--- DATA RECORDS ---
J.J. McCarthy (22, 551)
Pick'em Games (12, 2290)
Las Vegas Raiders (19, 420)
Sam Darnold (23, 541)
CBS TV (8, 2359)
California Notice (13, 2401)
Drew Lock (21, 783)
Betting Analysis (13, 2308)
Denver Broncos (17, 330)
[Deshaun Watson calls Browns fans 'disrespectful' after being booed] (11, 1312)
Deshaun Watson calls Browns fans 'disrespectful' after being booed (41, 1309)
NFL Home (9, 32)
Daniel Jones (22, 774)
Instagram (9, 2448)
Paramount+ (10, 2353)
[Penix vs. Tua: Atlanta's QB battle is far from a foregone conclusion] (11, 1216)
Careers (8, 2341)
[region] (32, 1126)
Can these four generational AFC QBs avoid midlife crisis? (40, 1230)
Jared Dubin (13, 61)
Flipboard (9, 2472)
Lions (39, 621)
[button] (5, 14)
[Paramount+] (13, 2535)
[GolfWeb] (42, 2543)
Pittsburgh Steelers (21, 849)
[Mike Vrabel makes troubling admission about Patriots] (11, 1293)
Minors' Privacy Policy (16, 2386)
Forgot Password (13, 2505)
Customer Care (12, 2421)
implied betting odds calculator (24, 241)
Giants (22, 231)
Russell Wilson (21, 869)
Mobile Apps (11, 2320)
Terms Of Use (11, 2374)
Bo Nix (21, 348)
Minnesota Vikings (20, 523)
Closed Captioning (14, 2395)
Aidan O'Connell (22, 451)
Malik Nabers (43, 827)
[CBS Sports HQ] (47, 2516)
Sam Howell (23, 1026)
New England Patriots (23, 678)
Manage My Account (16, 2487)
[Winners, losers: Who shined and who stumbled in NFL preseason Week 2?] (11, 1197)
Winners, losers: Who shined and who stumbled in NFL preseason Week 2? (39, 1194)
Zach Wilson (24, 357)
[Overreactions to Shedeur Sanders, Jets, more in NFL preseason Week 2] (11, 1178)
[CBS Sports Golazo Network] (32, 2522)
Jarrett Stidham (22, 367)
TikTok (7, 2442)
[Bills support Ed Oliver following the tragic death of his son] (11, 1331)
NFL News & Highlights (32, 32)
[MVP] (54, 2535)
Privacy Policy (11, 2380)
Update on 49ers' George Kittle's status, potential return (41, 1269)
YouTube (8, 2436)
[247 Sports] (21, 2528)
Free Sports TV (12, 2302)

--- WHAT IS NEEDED ---
Extract every line above containing the word "Sports".

--- ANSWER FOR THE TASK ---
[CBS Sports HQ] (47, 2516)
[CBS Sports Golazo Network] (32, 2522)
[247 Sports] (21, 2528)
Free Sports TV (12, 2302)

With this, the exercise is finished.